Deploying Restlet components in Elastic Beanstalk

I spent some time finding a way to deploy a Restlet component in ElasticBeanstalk without giving up the option of deploying it as a standard Java executable for local development and testing. People have expressed interest in seeing the approach, but I don't have the time to create a full-fledged framework, so I've extracted the following template instead (links to code embedded in the prose). Just copy to your own environment, changing package and class names as you see fit, add your Guice Modules, define your Restlet applications and resources, and you should be able to run the resulting component both standalone and (by bundling everything in a WAR) via Elastic Beanstalk. I make no claims that this code is correct, that it is safe to use, or even that it will compile. You have to read it, compile it, and judge for yourself.

The code depends on Restlet, Guice, Rocoto, Guava, and (minimally) SLF4J. I've included commented-out code that uses the Restlet-Guice extension, which is in incubator status in the Restlet codebase.

The Main class is a GuiceServletContextListener and it has a main method. When you run com.example.server.Main from the command line, the GuiceServletContextListener methods are ignored. When you deploy a WAR that contains the associated web.xml file, the main routine is never called. You can inject the current DeploymentMode into your classes if you want to change behavior depending whether you're running standalone or in Elastic Beanstalk (i.e., as a servlet).

The MainComponent class is where your Restlet component logic goes. Its lifecycle is managed by the MainService class, which is where you can manage other services with lifecycles. (If you use JClouds BlobStores, for example, you can ensure that a singleton BlobStoreContext is closed when the MainService is stopped. Another example: a LifecycleService for the Hazelcast data grid) There is some trickiness to handling shutdown in various cases; make sure you nest try-finally clauses so that every one of your services gets a chance to shut down even if the previous shutdown attempt throws an exception or error.

The MainServletModule and MainServlet classes deal with the details of embedding the component in a servlet (which is necessary in order to use Elastic Beanstalk).

AwsCredentialsModule is an example of how you can inject AWS credentials from either of two sources: system properties defined on the command line (or via Ant invocation) and system properties defined by an Elastic Beanstalk configuration.

The flow of control when running standalone is that the main routine creates an instance of Main with the STANDALONE deployment mode, creates the injector, gets the singleton MainService, and starts it, which causes (in a different thread), the MainComponent to be started.

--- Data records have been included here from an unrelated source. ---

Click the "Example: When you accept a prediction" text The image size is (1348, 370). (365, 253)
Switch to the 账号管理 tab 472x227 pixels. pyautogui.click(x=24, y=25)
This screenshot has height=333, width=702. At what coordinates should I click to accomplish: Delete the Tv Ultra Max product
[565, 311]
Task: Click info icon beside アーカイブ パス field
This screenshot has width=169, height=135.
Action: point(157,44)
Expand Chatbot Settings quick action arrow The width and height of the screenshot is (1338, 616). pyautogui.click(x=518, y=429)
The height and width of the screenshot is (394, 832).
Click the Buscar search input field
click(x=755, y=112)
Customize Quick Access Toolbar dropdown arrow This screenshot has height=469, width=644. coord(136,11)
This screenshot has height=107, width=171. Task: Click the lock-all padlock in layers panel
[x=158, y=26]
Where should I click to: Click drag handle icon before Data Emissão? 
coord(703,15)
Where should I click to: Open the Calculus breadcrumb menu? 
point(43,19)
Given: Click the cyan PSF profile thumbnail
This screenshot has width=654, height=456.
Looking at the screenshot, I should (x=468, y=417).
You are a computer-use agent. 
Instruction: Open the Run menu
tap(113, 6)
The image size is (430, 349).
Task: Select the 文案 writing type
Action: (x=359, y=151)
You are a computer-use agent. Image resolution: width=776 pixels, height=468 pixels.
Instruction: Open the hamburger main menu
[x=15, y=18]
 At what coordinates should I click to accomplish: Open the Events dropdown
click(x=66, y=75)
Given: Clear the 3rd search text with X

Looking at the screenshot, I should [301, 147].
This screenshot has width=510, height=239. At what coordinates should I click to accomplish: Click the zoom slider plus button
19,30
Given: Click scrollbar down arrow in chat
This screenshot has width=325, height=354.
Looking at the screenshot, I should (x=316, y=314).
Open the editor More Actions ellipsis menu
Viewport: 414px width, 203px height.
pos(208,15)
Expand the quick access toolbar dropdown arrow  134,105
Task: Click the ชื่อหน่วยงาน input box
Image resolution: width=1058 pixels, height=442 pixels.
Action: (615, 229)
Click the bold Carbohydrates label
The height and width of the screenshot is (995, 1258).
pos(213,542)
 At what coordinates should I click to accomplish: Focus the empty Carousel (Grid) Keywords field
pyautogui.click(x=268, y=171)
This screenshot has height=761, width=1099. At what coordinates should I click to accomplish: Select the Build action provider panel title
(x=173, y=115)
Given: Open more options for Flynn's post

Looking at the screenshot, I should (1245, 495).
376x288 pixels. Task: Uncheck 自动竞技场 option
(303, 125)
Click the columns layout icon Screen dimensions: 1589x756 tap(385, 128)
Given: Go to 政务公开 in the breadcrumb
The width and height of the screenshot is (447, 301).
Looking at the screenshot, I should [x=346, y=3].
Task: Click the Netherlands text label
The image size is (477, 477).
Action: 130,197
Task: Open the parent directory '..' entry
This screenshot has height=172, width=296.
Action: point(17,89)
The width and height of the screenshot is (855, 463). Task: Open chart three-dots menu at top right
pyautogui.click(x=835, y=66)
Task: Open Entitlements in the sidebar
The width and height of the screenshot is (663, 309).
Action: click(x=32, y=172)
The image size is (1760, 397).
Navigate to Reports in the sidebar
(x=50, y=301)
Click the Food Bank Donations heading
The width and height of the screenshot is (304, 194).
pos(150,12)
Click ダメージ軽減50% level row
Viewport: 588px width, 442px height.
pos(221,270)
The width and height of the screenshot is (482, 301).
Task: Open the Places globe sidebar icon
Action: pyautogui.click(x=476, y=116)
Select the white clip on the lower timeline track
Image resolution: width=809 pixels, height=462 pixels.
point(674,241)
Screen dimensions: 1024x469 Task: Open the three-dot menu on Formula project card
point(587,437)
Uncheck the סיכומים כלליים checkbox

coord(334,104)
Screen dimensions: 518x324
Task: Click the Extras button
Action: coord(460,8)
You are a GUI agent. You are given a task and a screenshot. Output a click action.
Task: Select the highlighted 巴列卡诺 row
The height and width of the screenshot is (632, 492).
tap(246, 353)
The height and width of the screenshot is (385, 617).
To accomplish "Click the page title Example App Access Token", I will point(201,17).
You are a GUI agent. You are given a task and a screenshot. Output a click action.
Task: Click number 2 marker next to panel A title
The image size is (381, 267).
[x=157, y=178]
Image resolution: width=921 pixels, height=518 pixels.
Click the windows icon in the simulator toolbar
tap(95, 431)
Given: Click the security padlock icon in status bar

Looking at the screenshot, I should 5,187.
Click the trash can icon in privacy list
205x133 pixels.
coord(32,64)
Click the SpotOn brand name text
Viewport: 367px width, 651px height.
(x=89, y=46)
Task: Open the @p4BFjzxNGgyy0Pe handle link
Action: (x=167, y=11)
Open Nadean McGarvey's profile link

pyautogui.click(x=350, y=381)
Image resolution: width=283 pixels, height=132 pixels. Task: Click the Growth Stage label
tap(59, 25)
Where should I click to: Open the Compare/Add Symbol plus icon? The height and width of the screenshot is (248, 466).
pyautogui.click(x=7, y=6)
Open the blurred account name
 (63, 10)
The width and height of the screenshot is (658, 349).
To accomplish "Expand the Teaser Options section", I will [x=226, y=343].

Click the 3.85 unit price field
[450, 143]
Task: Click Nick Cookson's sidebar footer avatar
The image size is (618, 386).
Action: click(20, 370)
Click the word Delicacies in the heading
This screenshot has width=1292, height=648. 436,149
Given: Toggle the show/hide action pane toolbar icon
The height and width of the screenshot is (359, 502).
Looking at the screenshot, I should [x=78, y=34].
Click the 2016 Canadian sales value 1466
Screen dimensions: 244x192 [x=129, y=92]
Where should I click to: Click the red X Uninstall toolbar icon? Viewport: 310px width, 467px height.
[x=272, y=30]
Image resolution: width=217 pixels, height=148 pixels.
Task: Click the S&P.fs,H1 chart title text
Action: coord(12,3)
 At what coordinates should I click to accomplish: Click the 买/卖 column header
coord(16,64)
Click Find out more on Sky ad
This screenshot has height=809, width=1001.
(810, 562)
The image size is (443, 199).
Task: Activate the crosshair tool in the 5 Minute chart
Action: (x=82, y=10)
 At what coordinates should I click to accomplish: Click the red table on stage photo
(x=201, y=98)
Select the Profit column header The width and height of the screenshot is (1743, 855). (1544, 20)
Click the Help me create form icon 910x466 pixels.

The flow of control when running as a servlet is that a default instance of Main is created (due to the web.xml directive) and gets the SERVLET deployment mode. Its contextInitialized call creates the injector, which injects the MainService and starts it, causing (in a different thread), the MainComponent to be started. 

Files:
  • web.xml - web application descriptor
  • Main - has main() routine for standalone; is context listener for servlet mode
  • MainComponent - the Restlet component we want to be able to deploy in both modes
  • MainService - manages lifecycle of MainComponent and (optionally) other services
  • MainServletModule - included in module list in Main; configures Restlet-Servlet bridge
  • MainServlet - injects MainComponent and returns it as the component it wraps
  • DeploymentMode - enum with two values: STANDALONE and SERVLET
  • AwsCredentialsModule - example of passing AWS credentials for binding with @Named

1 comment:

Domnic said...

thanks for the article... it is definetly usefull. I got my app working using restlets.